The crypto exchange Bybit is in recovery mode following an unprecedented hack that caused a $1.6 billion loss. An analytical report commissioned by Bybit examined the details of the breach and the platform’s subsequent resurgence.
In the wake of the hack, Bybit’s market share plummeted from 10% in January 2025 to a mere 4%. However, the report indicates that this figure quickly climbed back to 7% within weeks. Concurrently, both trading volumes and order book depth—the amount of orders at various price points—stabilized swiftly.
“The hack caused a sudden yet short-lived disruption in trading volumes and order book depth, especially in the BTC and ETH markets, but bid-ask spreads for major tokens largely remained stable,” the report highlighted.

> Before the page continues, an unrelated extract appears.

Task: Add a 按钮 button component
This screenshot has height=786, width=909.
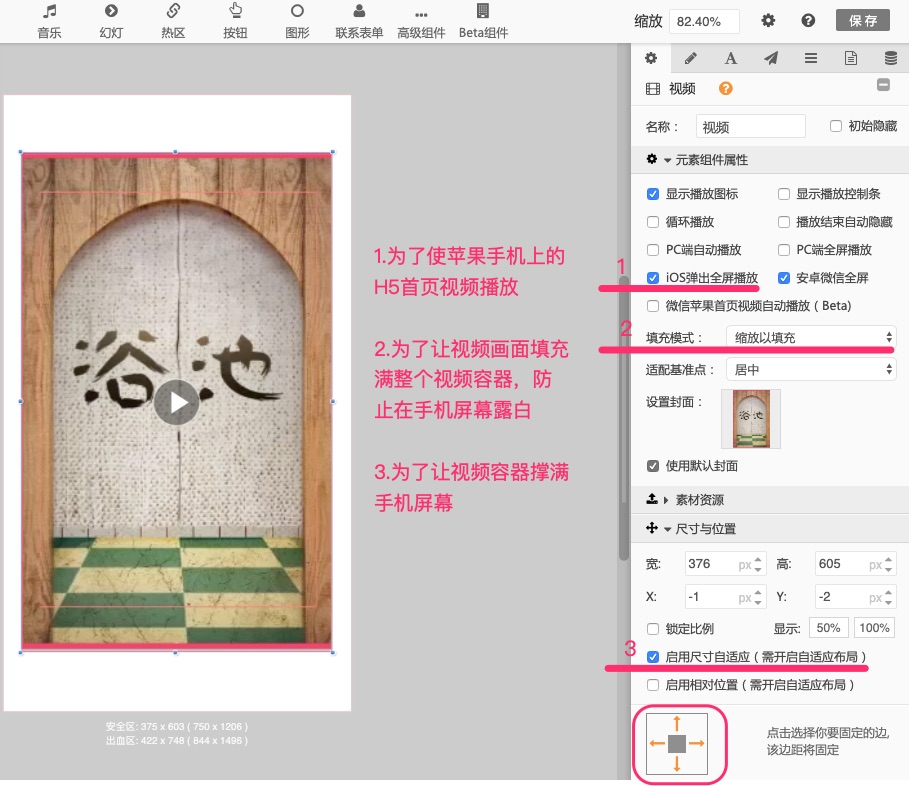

The bid-ask spread, which reflects the difference between the selling and buying prices, remained narrow on Bybit despite the drop in volumes. This indicates that market makers remained active, ensuring a well-functioning market even in the aftermath of the breach.
Retail Focus Fuels Bybit’s Recovery
The report credits a portion of Bybit’s recovery to the introduction of Retail Price Improvement (RPI) orders, which are exclusive to retail traders using the app and unavailable to institutions or trading bots. This strategy is designed to create a more level playing field for individual investors.
This feature has gained popularity. Bybit’s 3-stall liquidity, a metric for assessing near-the-market liquidity, was notably higher for RPI orders compared to standard orders, helping the exchange maintain tight spreads for retail and manual traders alike.
The report concludes that RPI orders were instrumental in stabilizing liquidity, marking the initial steps in Bybit’s effort to reclaim its foothold in the spot crypto trading market.